User-space, Kernel-space, and System Calls
A module runs in kernel space, whereas applications run in user space. Processes running in user space also don't have access to the kernel space. User space processes can only access a small part of the kernel via an interface exposed by the kernel - the system calls.
Last update: 2022-06-04
Table of Content
User Space and Kernel Space#
A module runs in kernel space, whereas applications run in user space. This concept is at the base of operating system theory.
The role of the operating system, in practice, is to provide programs with a consistent view of the computer’s hardware. In addition, the operating system must account for independent operation of programs and protection against unauthorized access to resources. This nontrivial task is possible only if the CPU enforces protection of system software from the applications.
Every modern processor is able to enforce this behavior. The chosen approach is to implement different operating modalities (or levels) in the CPU itself. The levels have different roles, and some operations are disallowed at the lower levels; program code can switch from one level to another only through a limited number of gates.

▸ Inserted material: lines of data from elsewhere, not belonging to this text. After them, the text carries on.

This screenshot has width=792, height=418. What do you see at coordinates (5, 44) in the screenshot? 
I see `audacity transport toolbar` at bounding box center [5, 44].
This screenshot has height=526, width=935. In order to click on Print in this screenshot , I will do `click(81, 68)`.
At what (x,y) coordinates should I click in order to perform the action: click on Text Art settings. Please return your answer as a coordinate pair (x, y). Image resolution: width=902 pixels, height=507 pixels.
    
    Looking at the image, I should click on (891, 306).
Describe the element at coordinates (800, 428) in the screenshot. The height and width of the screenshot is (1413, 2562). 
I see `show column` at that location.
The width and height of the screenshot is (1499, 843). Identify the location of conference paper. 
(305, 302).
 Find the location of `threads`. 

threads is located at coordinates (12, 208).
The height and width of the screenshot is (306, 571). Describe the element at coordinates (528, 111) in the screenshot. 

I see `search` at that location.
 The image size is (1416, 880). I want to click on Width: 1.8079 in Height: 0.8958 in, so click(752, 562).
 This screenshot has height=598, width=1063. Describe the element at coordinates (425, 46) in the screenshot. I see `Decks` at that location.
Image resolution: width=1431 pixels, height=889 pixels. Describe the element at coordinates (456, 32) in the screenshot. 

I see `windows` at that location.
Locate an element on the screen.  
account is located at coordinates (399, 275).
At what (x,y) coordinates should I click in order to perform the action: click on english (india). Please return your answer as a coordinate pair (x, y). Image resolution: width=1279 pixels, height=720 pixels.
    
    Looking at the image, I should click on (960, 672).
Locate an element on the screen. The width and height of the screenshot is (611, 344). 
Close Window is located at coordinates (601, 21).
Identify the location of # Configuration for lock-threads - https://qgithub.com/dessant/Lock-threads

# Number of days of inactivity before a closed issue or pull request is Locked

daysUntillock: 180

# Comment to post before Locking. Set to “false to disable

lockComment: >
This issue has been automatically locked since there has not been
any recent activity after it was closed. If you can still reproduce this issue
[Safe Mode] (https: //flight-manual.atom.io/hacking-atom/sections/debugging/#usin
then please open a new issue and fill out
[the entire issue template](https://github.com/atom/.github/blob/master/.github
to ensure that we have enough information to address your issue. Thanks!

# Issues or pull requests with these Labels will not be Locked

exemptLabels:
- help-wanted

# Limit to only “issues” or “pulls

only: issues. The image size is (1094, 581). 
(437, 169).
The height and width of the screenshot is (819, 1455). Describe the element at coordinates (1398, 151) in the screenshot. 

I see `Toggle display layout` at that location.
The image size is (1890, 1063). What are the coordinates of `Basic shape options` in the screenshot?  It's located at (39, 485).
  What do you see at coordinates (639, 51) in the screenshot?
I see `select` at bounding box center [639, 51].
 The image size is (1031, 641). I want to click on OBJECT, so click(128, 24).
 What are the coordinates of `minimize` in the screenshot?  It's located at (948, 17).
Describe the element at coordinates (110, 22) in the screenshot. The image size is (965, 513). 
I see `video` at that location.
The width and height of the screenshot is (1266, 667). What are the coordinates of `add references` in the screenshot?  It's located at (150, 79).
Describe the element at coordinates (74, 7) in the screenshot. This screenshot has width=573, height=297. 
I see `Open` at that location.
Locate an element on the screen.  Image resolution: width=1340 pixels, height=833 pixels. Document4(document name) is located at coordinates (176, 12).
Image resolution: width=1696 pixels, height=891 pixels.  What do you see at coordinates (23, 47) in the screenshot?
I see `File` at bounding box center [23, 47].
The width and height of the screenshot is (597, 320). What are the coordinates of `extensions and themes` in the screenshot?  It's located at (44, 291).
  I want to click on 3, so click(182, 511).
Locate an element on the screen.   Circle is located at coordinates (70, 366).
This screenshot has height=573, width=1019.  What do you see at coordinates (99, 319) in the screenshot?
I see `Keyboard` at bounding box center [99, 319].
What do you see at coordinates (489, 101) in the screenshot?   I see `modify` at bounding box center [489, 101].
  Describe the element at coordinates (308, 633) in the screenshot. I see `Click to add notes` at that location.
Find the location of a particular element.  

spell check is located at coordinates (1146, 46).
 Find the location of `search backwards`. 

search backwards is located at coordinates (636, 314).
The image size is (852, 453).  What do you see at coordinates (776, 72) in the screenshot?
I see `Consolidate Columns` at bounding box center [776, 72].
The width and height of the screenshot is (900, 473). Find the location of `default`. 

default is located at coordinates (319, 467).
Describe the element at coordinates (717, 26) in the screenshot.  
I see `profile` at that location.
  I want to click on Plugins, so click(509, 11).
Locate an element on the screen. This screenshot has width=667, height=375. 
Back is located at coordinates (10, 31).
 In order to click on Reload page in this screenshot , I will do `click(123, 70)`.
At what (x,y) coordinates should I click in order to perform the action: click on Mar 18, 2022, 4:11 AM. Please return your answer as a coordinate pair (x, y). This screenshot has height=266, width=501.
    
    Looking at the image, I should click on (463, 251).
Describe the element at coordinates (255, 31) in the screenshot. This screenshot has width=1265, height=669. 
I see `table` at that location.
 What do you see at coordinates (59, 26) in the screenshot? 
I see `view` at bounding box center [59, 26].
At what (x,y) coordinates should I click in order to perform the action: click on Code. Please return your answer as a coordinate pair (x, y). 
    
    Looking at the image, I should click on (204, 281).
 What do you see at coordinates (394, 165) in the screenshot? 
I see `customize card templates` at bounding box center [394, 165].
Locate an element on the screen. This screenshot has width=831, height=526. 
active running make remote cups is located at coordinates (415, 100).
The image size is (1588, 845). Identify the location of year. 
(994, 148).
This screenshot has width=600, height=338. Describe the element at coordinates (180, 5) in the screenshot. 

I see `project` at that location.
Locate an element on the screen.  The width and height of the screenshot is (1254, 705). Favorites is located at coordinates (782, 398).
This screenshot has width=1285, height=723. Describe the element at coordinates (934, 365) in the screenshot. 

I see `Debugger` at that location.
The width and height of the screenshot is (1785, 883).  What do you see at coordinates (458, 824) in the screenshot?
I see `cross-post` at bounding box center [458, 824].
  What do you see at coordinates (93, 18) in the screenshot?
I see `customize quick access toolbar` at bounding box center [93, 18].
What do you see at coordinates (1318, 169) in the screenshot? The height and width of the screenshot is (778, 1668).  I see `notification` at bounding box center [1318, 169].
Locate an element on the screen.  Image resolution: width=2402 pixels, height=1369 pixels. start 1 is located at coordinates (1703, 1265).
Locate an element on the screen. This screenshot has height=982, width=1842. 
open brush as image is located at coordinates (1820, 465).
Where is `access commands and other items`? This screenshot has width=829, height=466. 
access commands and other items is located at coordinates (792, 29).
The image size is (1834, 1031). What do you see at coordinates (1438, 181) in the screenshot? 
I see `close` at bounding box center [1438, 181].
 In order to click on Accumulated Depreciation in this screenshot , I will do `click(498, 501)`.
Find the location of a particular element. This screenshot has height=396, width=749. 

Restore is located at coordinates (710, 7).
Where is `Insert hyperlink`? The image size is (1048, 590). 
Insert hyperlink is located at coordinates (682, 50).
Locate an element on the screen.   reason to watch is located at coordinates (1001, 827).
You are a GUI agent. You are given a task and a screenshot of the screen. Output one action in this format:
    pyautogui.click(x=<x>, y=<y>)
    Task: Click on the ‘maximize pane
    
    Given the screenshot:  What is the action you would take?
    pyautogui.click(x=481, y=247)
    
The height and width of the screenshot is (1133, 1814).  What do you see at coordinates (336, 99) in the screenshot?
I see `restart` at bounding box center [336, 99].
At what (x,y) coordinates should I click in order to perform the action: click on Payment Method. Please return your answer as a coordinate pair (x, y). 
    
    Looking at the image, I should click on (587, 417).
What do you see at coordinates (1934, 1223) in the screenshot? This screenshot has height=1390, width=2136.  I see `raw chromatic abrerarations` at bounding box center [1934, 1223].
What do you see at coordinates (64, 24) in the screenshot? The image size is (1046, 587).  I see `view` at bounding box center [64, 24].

Unix systems are designed to take advantage of this hardware feature, using two such levels. All current processors have at least two protection levels, and some, like the x86 family, have more levels; when several levels exist, the highest and lowest levels are used. Under Unix, the kernel executes in the highest level (also called supervisor mode), where everything is allowed, whereas applications execute in the lowest level (the so-called user mode), where the processor regulates direct access to hardware and unauthorized access to memory.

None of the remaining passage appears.